A senior defense official said the photos “depict apparently abusive acts.” The official, who spoke on condition of anonymity, said that more than half of the photos already had appeared in newspapers and on television, largely outside the United States.
ABC News reported Wednesday that it had obtained two new photos showing smiling prison guards posing over the body of a detainee it reported had been “allegedly beaten to death by CIA or civilian interrogators” in the showers of Abu Ghraib. The detainee was identified only as Manadel Jamadi.
ABC reported that a solider identified as Spc. Jason A. Kenner told military investigators that Jamadi was in good health when U.S. Navy SEALs brought him to the prison. Kenner said he saw extensive bruising on the detainee when his body was brought out of the showers, which served as a makeshift interrogation center, the network reported.
Kenner said the body was packed in ice during a “battle” between CIA and military interrogators over who should dispose of the remains.
‘Failures of a Few’
During the congressional hearing, Abizaid said he accepted responsibility for the abuses at Abu Ghraib and for any “mistakes” that may have helped give rise to them. But he characterized the physical and sexual intimidation of Iraqis at the prison -- notorious as a torture center under deposed dictator Saddam Hussein’s regime -- as the “failures of a few.” Asked how the abuses could have gone on for so long without senior commanders being aware, Abizaid said that “there were failures in systems.”
“It’s clear that there were some breakdowns in procedures, in access, in standards of interrogation, and confusion between the roles of what the military intelligence people were doing versus the military police,” Abizaid said. “ ... And we should have known and we should have uncovered it and taken action before it got to the point that it got to.”
Abizaid said preliminary findings of an investigation by the Army’s inspector general in February of detention and interrogation practices in Iraq and Afghanistan found no “pattern of abuse of prisoners.”
The investigation uncovered “problems in training, problems in organization, very specific changes that will need to be made in doctrine,” Abizaid said.
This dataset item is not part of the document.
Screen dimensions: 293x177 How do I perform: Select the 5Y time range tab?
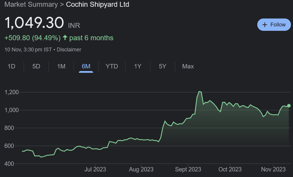(162, 66)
Overcrowding and inadequate staffing at Abu Ghraib “contributed to systemic failures” that may have created conditions for the abuse to take place, he said.
Asked why he didn’t respond immediately to Red Cross warnings of abuses at the prison, Abizaid said, “We have a real problem with ICRC reports and the way that they’re handled and the way that they move up and down the chain of command.
“I won’t make any excuses for it,” Abizaid said. “I’ll just say that we don’t all see them. Sometimes it works at a lower level. Sometimes commanders at the lowest level get the report and they work on it confidentially.”
The commanders denied reports that the Red Cross had been restricted from conducting spot checks of prisons.
Senators questioned Sanchez about his November 2003 order putting the Abu Ghraib prison under the command of a senior military intelligence officer.
Sanchez said the order was meant to better defend the facility against attacks by Iraqi insurgents.
He said the order did not put military intelligence officers in control of operations at the prison, just in charge of “force protection” there.
The order has been controversial ever since some military police guards at the prison told an Army investigator that military intelligence personnel instructed them to “soften up” prisoners for interrogation.
Sanchez said his order meant that military police were to observe prisoners’ daily routines and report on them to military intelligence personnel, but that military police were never permitted to conduct interrogations or use interrogation techniques.